Chain restaurant menus must include calorie counts

California First State to Pass Menu Labeling Law...

California Governor Arnold Schwarzenegger has signed landmark legislation that will put calorie counts on chain restaurant menus and menu boards.

Though enacted in New York City, Seattle, and several other jurisdictions, California is the first state in the country to pass such a measure.

"Ten years from now, it will probably seem strange that once upon a time, chain restaurants didn't list calories on menus and menu boards for everyone to see," said Margo G. Wootan, nutrition policy director at the nonprofit Center for Science in the Public Interest (CSPI), which has been spearheading the menu labeling movement nationwide. "We hope that what California legislators and Governor Arnold Schwarzenegger have done is replicated in many other state capitols, and that it eventually goes nationwide."

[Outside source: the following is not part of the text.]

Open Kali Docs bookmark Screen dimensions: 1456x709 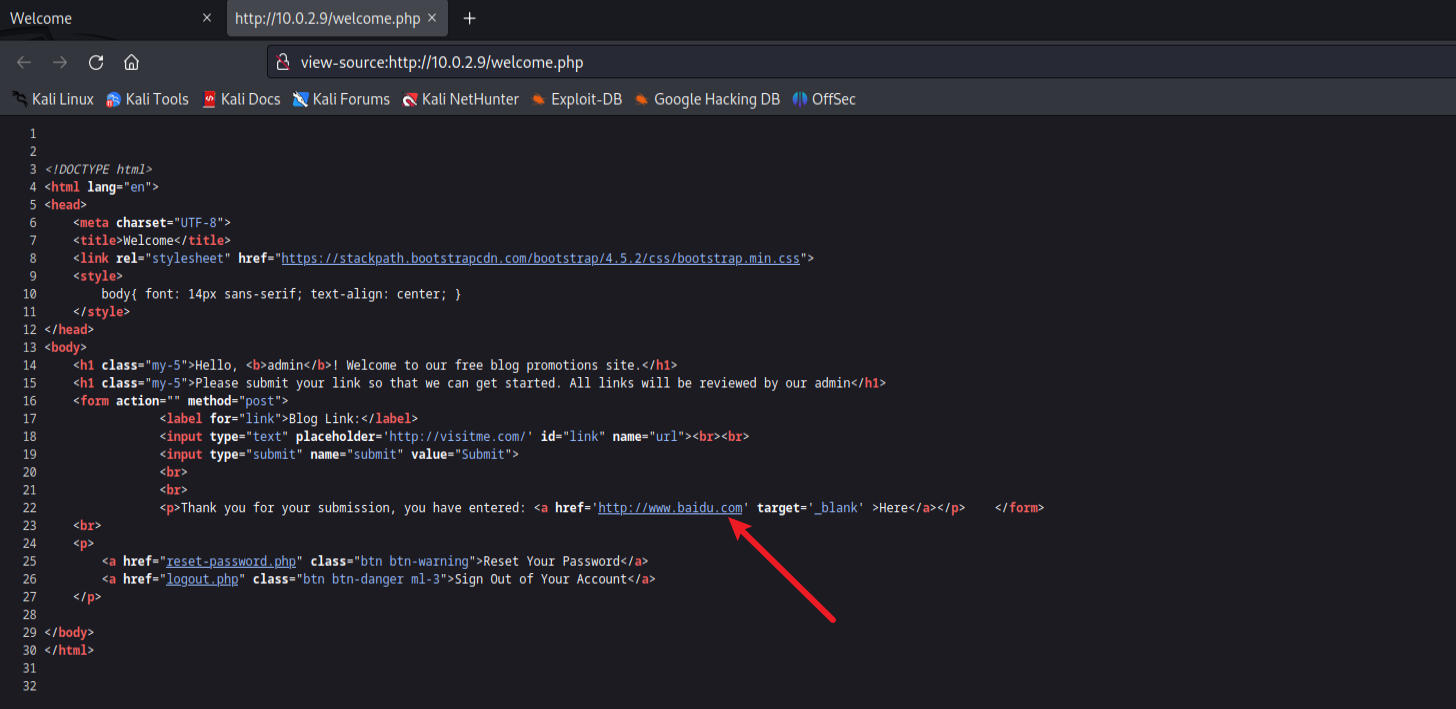[x=241, y=99]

The California menu labeling bill applies to fast-food and other chain restaurants having 20 or more outlets in California and only to standardized menu items, not daily specials or customized orders.

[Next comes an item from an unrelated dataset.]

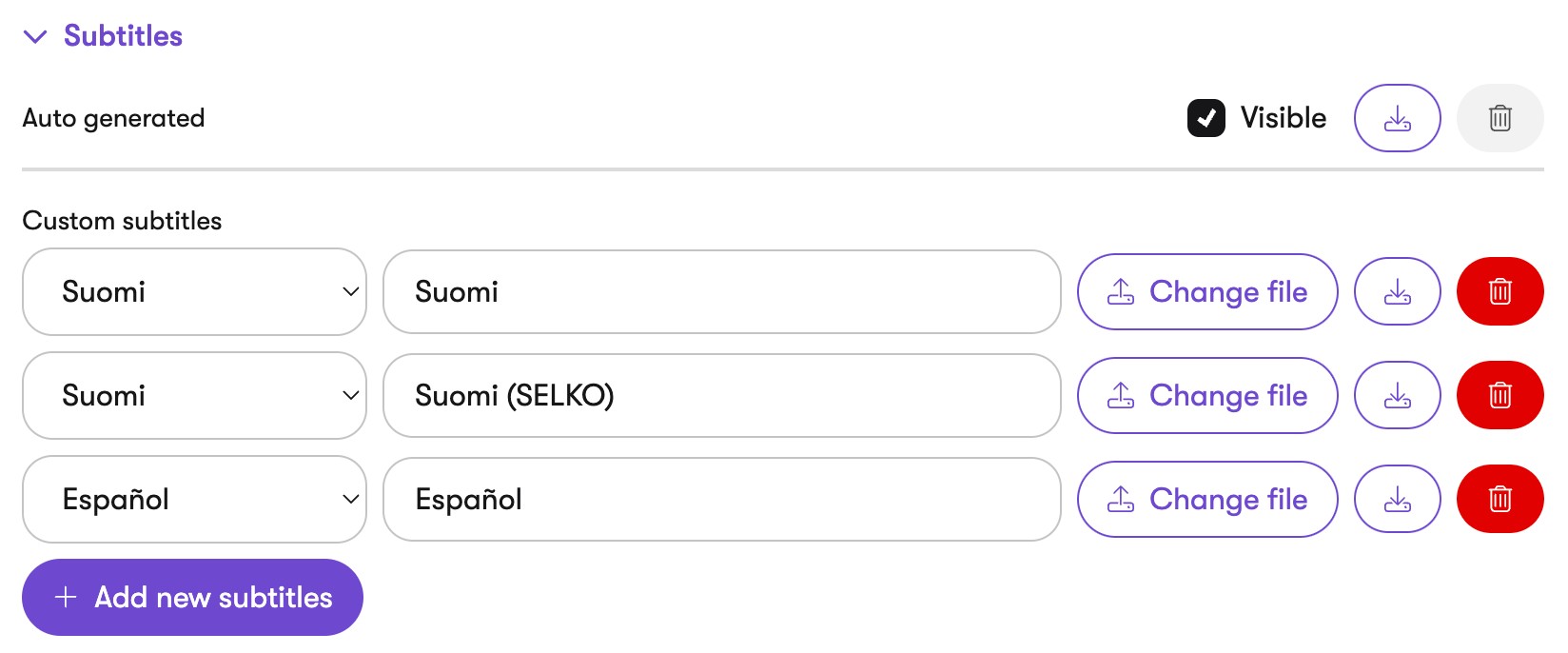Uncheck the Visible checkbox
This screenshot has width=1568, height=653.
tap(1205, 118)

The bill goes into full effect in 2011, though between now and then restaurant chains will be required to make brochures with nutrition information available in their restaurants.

The bill preempts cities and counties from enacting competing menu labeling provisions, as San Francisco and Santa Clara County have, though the bill's advocates consider that a price worth paying given how many more people will now have access to calorie information.

"Restaurant diners in California will no longer have to guess when it comes to selecting meals for themselves and their children," Wootan said. "And California chain restaurants will have an incentive to add a wider range of healthy choices to their menus. It's great news for consumers."